=== Supplied entries ===
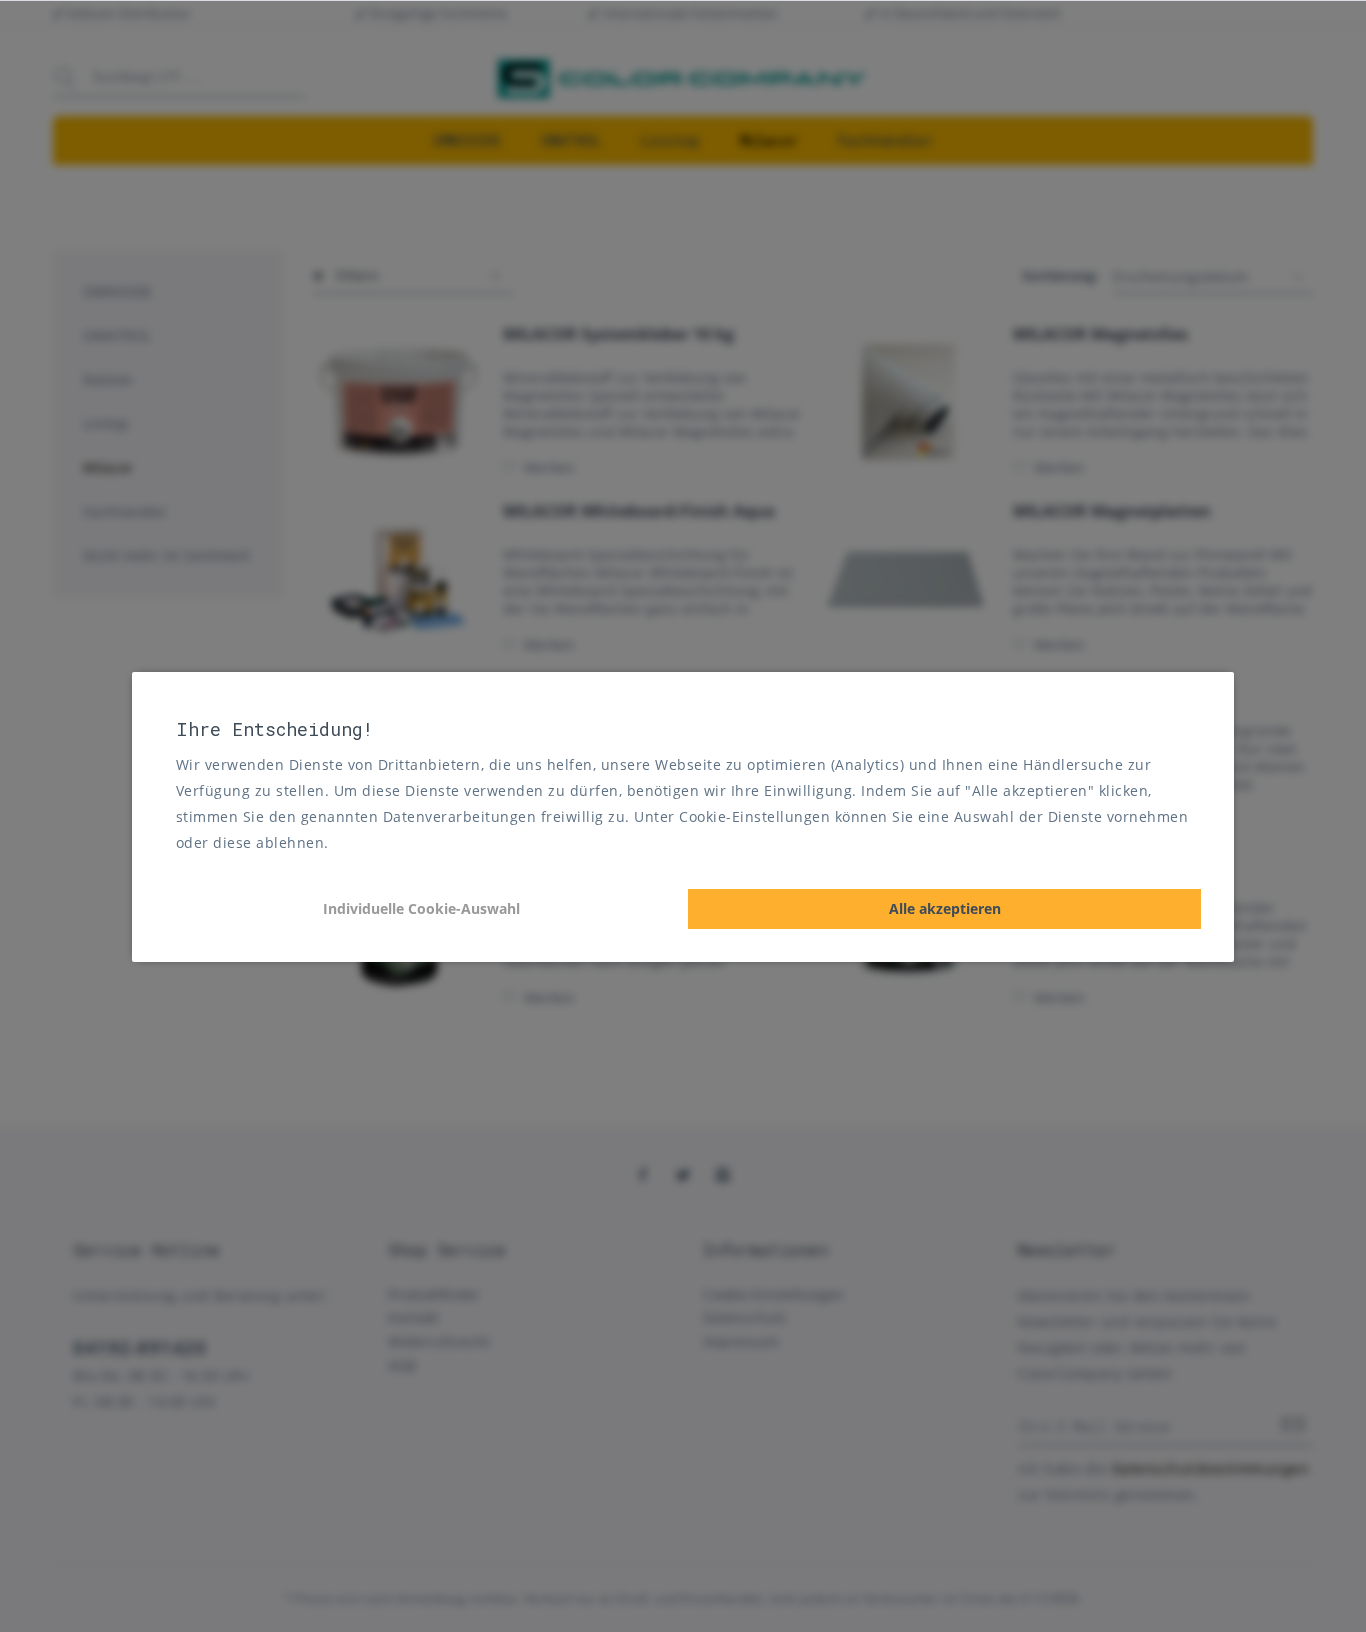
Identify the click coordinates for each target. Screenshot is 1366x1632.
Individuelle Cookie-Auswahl (421, 908)
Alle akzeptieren (945, 908)
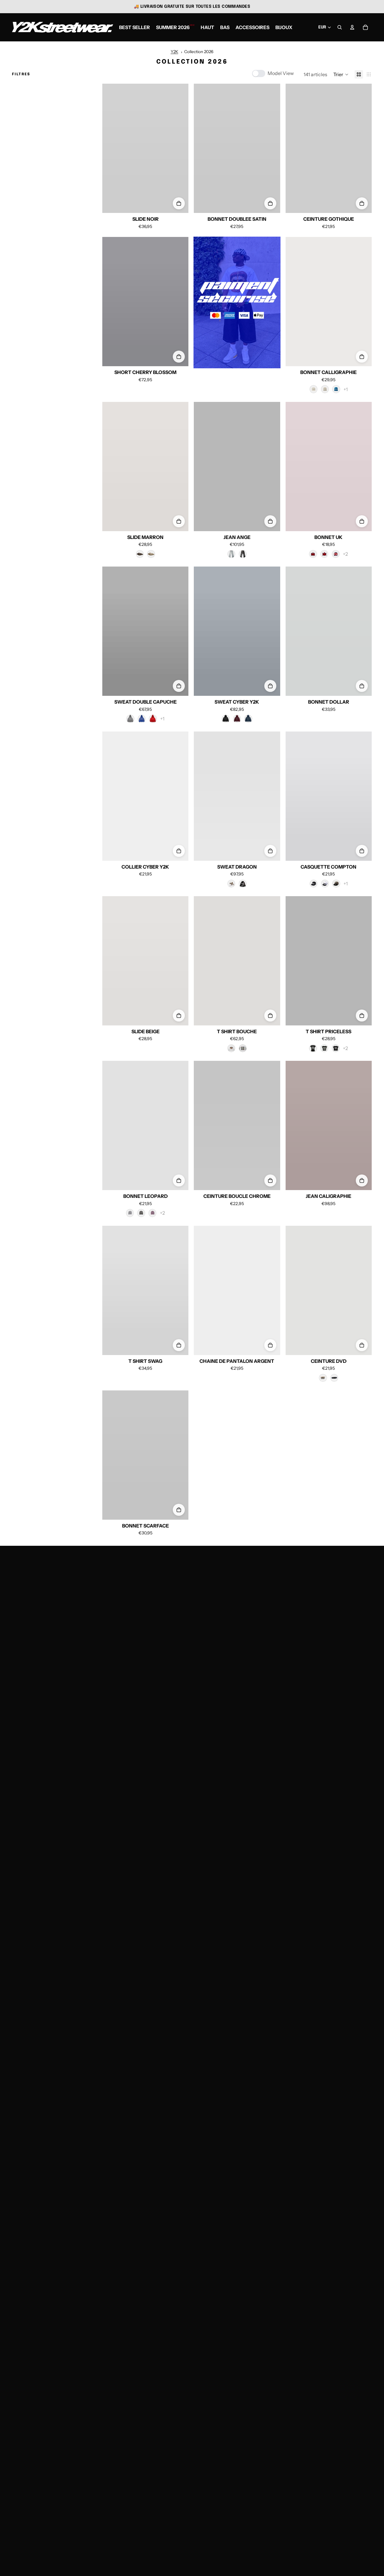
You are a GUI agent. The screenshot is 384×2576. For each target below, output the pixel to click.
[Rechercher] (339, 27)
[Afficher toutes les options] (346, 389)
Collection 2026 (198, 51)
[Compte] (352, 27)
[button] (341, 74)
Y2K (174, 51)
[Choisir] (179, 203)
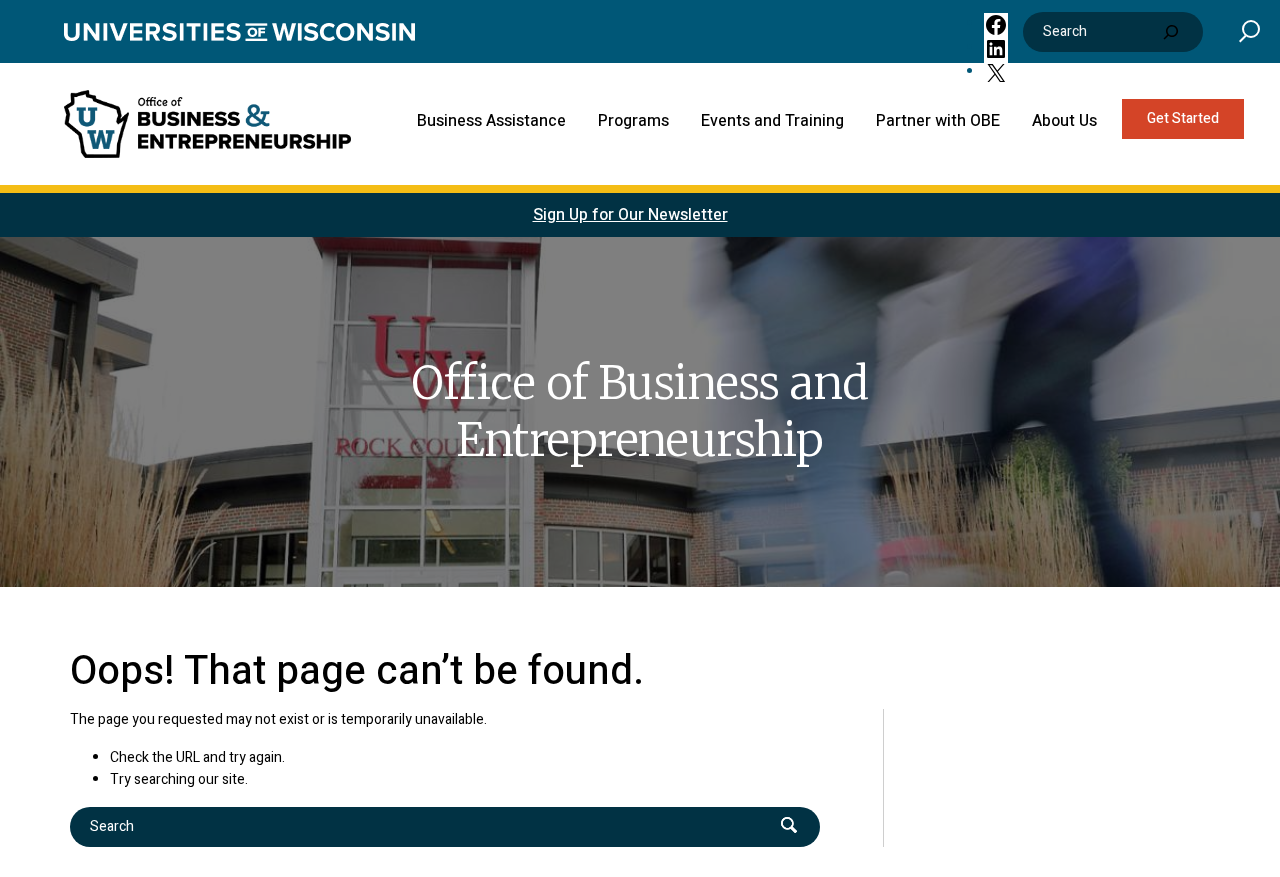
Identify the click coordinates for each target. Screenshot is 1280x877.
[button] (1249, 30)
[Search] (1171, 32)
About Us (1064, 121)
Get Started (1183, 118)
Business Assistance (491, 121)
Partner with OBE (938, 121)
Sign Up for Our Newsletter (630, 215)
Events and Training (772, 121)
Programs (633, 121)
===
Work request => Count up the lines in the listing that hold the word "each", and give that number only.

Written solution => 3